Nie traktuję swojego ciała, jako pola do eksperymentów kosmetycznych. Nie interesują mnie miliony opcji, setki firm i idealna pięćdziesięciostopniowa pielęgnacja i tona tapety. A co za tym idzie – jak już coś się sprawdza i w pełni mi odpowiada, to się tego trzymam i nie potrzebuję szukać dalej.

Czym się kieruję przy zakupie kosmetyków do mycia i makijażu? Mają być wegańskie (nie testowane na zwierzętach oraz skład bez jakichkolwiek produktów pochodzenia zwierzęcego), niedrogie oraz łatwo dostępne. Przy niektórych produktach oczywiście bardzo istotny jest także zapach. Poza wymienionymi kosmetykami towarzyszy mi oczywiście raw olej kokosowy, którego – oprócz w roli dezodorantu i antyperspirantu – używam do demakijażu, olejowania, porannego żucia, ochrony tatuaży przed słońcem i wszelkiego nawilżania.

(Aktualizacja 25.06.2017)

 

TRZY KOSMETYCZKI

Tyle u mnie sprawdza się idealnie od wielu lat i zdecydowanie koniecznością jest dla mnie kosmetyczka, która „na stałe” siedzi w plecaku.
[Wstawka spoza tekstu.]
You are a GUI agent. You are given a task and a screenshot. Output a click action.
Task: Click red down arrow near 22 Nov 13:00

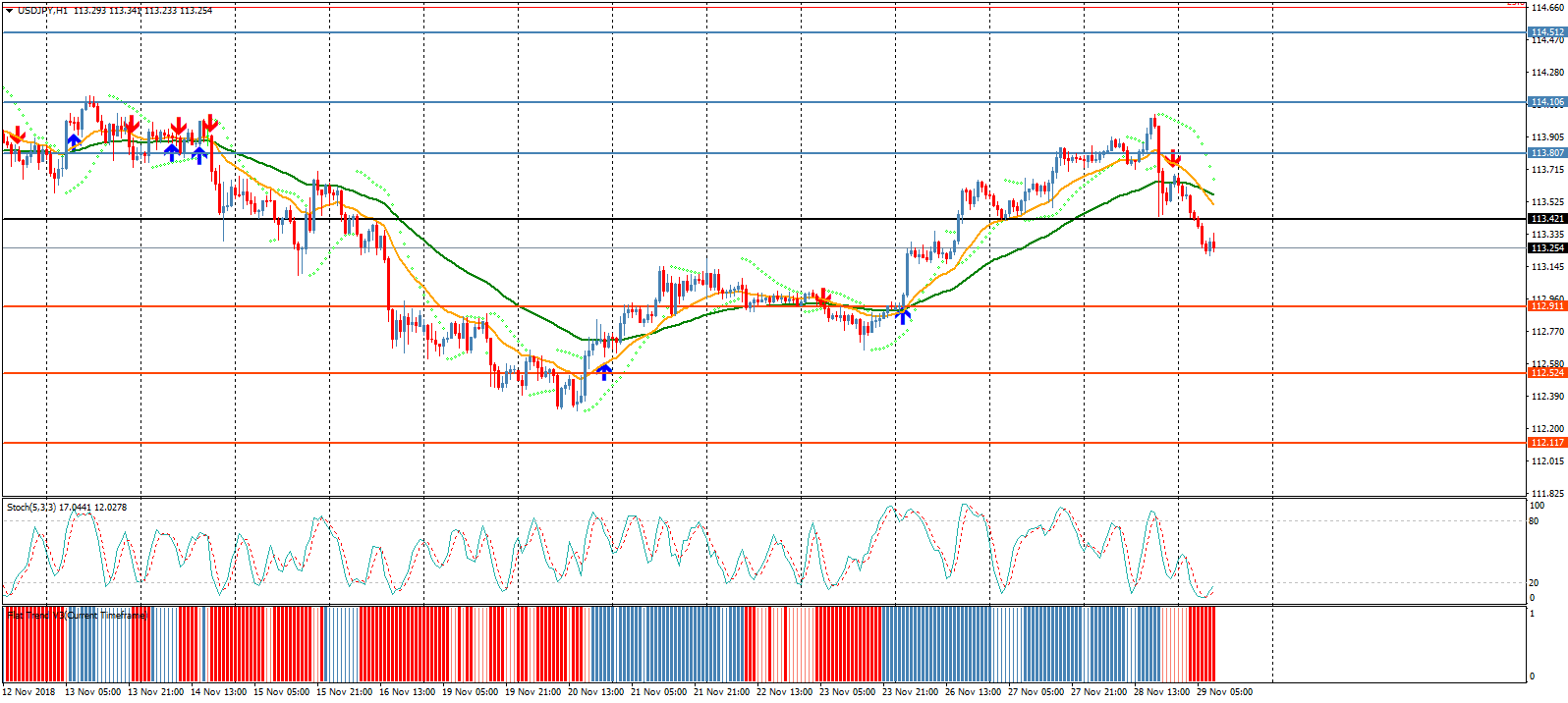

Wszystkie są firmy NICI.

  • Główna (z Łosiem) – na wszystkie specyfiki łazienkowo-pielęgnacyjne
  • Mała (Nietoperz) – na kosmetyki kolorowe
  • Mobilna (Stworek) – którą mam przy sobie zawsze w plecaku i jest tam to, czego potrzebuję poza domem

KOSMETYKI MYJĄCO-PIELĘGNACYJNE

  • Szampon Alterra – naprzemiennie używam wersji Papaja/Bambus (pomarańczowy), Morela/Pszenica (zielony), Biotyna/Kofeina (czerwony), żeby po prostu mieć zmianę zapachu co jakiś czas, bo żadnych innych różnic nie zauważyłam.
  • Odżywka Alterra – rewelacyjny produkt, po którym włosy się tak gładko rozczesują, że nie wyobrażam sobie dnia bez niej.
  • Żel do mycia – tutaj obłędna, czekoladowa edycja limitowana Balea – Schoko. Ze względu na moją miłość do czekoladowego zapachu, to mam obecnie ich spory zapas, jednak wymiennie kupuję także produkty innych firm, jeżeli tylko przyciągnie mnie jakiś zapach – m.in. sezonowe żele do mycia Isana czy czekoladowe mydła Ziaja.
  • Żel do twarzy Isana Young – wegański, niedrogi, dostępny – i to wystarczy. Zdarza mi się też zamiennie sięgać po żel Rival The Loop, jednak zdecydowanie częściej wybieram tę różową Isanę ze względu na to, że.. ..ładniej pachnie.
  • Tonik Rival The Loop

ZĄBKI

  • Pasta do zębów – od jakiegoś czasu jest to BioRepair Plus, należąca do firmy Coswell i z tego, co udało mi się wyszukać w Internecie, to nie testują oni na zwierzętach. Pasta bez fluoru, zawierająca mikrocząsteczki, które mają odbudowywać strukturę zębów i łagodzić ból związany z nadwrażliwością. Faktycznie zauważyłam znaczną poprawę i żadnych dolegliwości, od kiedy używam tej pasty, dlatego póki co wciąż przy niej zostaję.
  • Szczoteczka do zębów – najprostsza manualna szczoteczka Curaprox (5460, czyli ultra-miękka).
  • Nić dentystyczna i szczoteczka międzyzębowa – nie pojawiły się na zdjęciu, ale także są konieczne do odpowiedniej higieny.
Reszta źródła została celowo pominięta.